Thresholding for sparse signals. Square-Root Lasso

In this post we continue with soft thresholding. Our estimator \widehat \theta  is an optimal solution (unique due to strong convexity) to

\displaystyle \min_{\theta} \|\theta -y\|_2^2 + \lambda \|\theta\|_1,

and the observation model is  y = \theta^* + z,  z \sim\sigma_n\,\mathcal{N}(0,I_n),  note that we included the noise variance  \sigma_n := \frac{\sigma}{\sqrt{n}} in z.  We are interested in how the loss of  \widehat \theta compares with ‘the oracle’ \theta^*  the loss for which is zero. We will assume that the signal is sparse; specifically, its support is  S \subset [n]  with  s:=|S|.

Theorem 1

Let \lambda = \sigma_n [\sqrt{2 \log n} + \sqrt{2 \log \alpha^{-1}}].  Then, with probability at least  1-\alpha,

\displaystyle \|\theta^* - \widehat\theta\|_2^2 \le C s\, \sigma_n^2 \log \frac{n}{\alpha}

for some absolute constant  C.  In other words, we only pay logarithmic price  for not knowing the support.

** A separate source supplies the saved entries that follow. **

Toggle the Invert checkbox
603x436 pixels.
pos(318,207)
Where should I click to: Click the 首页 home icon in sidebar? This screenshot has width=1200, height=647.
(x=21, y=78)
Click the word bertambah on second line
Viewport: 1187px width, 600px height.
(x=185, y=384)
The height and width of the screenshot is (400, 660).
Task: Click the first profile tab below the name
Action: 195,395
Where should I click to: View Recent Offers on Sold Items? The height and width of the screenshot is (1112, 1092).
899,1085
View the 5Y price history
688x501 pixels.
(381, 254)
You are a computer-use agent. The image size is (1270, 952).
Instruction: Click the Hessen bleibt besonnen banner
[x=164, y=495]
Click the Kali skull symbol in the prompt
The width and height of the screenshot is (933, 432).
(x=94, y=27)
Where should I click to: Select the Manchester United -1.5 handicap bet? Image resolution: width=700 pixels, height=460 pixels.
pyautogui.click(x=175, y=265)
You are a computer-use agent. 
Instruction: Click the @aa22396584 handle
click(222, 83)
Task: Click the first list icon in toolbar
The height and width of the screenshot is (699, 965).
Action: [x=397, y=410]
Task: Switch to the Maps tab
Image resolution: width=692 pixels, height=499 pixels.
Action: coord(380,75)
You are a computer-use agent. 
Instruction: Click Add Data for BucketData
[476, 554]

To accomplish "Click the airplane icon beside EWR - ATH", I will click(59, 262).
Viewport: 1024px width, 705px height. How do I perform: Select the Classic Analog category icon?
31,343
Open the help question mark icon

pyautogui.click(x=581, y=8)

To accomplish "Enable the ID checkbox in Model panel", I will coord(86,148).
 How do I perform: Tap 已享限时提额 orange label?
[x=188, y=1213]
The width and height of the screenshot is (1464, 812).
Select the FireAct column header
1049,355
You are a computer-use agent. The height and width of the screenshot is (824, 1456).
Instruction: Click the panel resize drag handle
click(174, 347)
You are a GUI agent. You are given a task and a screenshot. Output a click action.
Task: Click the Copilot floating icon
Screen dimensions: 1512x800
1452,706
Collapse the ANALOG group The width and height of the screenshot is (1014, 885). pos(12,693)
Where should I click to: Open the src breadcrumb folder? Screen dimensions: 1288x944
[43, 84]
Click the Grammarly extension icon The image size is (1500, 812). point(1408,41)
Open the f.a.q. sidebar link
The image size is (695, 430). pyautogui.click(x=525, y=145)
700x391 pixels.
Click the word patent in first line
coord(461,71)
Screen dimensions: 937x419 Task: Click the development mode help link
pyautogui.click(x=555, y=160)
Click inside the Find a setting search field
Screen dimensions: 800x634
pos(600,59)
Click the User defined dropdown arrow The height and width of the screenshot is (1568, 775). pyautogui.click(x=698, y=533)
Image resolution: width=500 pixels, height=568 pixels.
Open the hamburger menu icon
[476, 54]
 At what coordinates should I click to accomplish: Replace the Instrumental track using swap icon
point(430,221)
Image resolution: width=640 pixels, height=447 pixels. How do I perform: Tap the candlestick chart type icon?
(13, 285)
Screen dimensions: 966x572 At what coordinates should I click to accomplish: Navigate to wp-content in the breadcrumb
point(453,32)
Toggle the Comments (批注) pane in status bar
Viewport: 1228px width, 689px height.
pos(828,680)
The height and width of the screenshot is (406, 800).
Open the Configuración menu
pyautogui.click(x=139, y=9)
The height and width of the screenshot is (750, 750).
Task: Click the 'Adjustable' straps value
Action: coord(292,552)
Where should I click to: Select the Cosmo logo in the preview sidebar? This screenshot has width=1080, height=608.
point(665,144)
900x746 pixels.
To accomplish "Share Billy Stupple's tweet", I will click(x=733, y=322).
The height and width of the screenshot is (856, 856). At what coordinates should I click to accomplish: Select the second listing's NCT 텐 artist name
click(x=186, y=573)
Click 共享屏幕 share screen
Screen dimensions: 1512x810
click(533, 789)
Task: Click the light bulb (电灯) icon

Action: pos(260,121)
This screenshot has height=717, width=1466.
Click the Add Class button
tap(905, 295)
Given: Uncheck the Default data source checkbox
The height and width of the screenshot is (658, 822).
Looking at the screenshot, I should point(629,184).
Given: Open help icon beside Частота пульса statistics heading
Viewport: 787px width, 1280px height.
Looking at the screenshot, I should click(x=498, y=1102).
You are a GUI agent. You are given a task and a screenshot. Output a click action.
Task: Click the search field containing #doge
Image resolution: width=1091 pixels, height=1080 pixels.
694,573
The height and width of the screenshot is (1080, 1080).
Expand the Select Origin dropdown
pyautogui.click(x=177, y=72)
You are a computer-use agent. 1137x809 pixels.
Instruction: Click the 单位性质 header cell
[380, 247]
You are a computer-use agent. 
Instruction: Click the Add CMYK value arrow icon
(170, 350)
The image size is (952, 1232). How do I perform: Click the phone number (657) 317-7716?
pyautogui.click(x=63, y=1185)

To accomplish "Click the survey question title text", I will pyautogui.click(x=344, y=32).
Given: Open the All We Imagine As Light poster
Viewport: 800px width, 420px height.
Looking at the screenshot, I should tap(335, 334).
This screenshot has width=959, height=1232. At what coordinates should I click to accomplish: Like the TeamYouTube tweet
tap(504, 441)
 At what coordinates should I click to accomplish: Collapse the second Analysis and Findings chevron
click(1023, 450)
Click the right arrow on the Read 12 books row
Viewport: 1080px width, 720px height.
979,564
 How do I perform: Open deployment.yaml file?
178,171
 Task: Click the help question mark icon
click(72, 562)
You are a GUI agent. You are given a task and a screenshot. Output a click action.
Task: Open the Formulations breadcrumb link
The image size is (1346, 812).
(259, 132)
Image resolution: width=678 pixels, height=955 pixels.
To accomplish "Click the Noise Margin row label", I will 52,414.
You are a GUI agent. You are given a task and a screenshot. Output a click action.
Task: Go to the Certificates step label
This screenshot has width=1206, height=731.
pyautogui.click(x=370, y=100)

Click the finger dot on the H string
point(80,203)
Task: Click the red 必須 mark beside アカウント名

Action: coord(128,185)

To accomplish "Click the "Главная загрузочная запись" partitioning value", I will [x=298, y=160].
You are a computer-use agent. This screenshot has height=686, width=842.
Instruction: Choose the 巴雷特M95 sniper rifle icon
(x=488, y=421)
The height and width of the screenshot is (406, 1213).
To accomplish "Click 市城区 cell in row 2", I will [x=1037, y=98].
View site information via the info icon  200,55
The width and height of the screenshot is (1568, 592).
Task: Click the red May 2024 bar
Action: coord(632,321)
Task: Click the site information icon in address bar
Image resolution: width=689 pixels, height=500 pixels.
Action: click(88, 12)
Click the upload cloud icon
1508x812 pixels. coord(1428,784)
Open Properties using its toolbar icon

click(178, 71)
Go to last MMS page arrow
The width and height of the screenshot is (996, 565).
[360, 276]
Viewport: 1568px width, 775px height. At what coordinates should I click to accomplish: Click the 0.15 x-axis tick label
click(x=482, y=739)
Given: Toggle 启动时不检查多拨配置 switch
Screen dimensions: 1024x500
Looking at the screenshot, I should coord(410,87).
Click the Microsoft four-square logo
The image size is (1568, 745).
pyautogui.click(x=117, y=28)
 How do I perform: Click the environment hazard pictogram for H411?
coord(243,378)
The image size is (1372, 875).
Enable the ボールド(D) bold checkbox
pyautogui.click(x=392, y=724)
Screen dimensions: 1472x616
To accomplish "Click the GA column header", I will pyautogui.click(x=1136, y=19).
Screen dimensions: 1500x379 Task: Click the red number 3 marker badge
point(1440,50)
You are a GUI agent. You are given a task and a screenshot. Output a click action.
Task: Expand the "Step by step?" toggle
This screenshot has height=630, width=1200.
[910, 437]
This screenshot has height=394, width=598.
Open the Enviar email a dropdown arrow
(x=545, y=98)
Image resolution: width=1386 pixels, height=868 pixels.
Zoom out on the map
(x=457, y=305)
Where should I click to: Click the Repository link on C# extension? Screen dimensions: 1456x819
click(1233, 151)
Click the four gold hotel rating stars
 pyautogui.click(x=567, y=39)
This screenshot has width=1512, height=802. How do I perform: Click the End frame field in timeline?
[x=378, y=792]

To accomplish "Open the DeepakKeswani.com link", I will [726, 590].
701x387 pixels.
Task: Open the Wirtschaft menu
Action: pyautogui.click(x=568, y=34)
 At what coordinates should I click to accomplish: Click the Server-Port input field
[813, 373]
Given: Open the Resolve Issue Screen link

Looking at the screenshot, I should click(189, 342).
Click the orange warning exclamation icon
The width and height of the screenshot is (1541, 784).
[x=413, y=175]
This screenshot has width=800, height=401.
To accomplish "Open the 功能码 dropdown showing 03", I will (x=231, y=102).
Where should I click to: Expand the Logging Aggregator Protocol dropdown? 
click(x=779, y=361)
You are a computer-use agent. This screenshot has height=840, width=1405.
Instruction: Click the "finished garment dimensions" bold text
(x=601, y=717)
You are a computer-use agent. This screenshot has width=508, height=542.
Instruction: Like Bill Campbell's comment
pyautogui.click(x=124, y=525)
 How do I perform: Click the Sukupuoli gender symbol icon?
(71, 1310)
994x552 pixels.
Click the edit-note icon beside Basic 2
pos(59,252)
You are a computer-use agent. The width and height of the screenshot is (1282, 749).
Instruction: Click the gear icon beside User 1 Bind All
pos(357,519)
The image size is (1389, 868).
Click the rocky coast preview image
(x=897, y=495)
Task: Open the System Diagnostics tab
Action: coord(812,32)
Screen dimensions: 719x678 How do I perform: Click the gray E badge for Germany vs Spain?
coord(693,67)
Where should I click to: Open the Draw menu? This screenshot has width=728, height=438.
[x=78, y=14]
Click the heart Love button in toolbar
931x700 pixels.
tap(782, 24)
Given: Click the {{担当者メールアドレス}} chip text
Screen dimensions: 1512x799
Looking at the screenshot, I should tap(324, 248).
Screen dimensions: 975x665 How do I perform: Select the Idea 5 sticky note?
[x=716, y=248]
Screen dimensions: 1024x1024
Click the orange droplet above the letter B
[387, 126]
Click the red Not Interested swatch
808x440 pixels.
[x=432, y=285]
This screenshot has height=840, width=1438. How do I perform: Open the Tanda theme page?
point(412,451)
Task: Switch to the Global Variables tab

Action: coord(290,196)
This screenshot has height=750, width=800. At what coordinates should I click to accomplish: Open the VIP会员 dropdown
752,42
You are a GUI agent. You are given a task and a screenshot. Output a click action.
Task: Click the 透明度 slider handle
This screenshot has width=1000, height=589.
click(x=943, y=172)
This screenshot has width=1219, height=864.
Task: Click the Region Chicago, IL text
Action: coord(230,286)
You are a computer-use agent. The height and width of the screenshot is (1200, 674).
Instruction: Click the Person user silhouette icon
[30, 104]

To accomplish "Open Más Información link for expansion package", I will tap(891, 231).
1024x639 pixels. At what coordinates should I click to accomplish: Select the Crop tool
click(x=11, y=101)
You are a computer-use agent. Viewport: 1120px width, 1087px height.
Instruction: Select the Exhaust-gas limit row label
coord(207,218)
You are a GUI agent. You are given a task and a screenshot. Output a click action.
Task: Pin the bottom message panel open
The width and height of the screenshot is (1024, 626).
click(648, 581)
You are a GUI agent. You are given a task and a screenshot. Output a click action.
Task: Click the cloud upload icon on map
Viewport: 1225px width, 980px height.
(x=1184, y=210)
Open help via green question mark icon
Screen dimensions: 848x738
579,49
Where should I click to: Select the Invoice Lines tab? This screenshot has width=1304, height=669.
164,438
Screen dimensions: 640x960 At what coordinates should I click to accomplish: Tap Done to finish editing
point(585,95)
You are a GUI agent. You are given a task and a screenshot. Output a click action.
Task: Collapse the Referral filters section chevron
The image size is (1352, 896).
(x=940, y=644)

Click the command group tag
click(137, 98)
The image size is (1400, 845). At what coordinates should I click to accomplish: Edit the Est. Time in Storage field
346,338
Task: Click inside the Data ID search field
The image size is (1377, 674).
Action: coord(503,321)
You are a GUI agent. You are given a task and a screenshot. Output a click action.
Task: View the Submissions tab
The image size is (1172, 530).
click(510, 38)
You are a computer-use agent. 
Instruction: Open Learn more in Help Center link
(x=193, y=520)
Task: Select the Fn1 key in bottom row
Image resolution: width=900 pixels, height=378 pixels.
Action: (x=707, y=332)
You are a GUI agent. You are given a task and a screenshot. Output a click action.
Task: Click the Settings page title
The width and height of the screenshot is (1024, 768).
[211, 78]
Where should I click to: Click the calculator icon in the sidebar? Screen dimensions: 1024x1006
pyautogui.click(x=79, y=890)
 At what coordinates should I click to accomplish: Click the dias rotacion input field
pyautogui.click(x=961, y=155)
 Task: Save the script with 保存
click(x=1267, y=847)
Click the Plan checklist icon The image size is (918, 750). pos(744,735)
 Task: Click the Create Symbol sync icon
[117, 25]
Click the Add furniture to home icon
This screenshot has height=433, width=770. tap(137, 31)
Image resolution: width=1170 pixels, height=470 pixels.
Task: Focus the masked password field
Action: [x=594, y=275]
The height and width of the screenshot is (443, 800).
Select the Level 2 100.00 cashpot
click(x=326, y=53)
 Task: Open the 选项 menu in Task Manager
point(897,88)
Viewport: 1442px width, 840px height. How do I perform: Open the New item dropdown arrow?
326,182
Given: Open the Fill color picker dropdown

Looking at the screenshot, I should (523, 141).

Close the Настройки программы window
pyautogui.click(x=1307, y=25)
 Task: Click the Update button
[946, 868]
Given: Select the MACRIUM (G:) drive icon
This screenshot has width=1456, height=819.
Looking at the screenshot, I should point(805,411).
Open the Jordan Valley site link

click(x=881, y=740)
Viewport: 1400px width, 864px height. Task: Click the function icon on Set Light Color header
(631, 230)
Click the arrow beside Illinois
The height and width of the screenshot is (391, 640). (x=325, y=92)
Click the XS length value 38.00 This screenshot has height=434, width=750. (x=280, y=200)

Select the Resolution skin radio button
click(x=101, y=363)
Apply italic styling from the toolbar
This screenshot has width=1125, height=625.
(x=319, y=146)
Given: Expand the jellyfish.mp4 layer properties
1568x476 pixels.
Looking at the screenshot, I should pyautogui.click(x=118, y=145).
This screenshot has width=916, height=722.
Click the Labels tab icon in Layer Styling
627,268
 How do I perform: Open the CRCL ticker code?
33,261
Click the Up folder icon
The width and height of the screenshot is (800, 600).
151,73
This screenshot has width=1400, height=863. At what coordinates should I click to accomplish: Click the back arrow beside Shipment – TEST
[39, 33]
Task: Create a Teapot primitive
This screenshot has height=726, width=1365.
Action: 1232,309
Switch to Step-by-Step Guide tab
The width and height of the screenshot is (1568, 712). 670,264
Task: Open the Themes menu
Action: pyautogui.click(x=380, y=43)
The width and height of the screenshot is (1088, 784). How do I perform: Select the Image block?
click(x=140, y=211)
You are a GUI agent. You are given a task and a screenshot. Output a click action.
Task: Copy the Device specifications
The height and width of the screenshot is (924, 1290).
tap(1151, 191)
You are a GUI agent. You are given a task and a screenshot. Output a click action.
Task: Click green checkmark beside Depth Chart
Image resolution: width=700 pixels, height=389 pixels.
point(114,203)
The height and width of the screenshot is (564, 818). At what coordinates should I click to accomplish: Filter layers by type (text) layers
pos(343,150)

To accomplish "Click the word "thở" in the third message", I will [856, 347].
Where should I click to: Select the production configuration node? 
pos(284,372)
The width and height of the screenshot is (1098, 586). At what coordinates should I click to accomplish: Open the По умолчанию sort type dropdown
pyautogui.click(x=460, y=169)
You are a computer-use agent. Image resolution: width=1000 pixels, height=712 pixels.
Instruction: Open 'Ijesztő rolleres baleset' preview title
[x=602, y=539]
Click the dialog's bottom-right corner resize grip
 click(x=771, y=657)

I will give two proofs of this theorem: the first more straightforward, and the second one is less intuitive but is easier to generalize.

First proof.

Instead of expanding the error, let’s just look at the error  \|\widehat\theta-\theta^*\|_2^2  componentwise. Since  \widehat\theta_i = y^{[\lambda]}_{i}:= \text{sign}(y_i) \left(|y_i|-\lambda\right)_+,

\displaystyle (\widehat\theta_i - \theta^*_i)^2 = \left[\text{sign}(y_i)(|y_i|-\lambda)_+ - \theta^*_i\right]^2.

Pick  \lambda  as in the premise of the theorem, so that with high probability  \|z\|_\infty \le \lambda.  If that event takes place, for the components  i \notin S  the error is zero, whereas for  i \in S  it holds

|\widehat\theta_i - \theta^*_i| = |y^{[\lambda]}_i - \theta^*_i| \le |y^{[\lambda]}_i -y_i| + |y_i-\theta^*_i| \le \lambda + |z_i| \le 2\lambda.

adding squared inequalities above and bounding  \sqrt{a} + \sqrt{b} \le \sqrt{2(a + b)},  we arrive at the claim with  C = 8.  ♦

Second proof.

We start with oracle feasibility, which, after rearranging the terms, results in

\displaystyle \frac{1}{2}\|\widehat\theta-\theta^*\|_2^2 \le \langle z, \widehat\theta-\theta^*\rangle-\lambda \|\widehat\theta\|_1+ \lambda \|\theta^*\|_1.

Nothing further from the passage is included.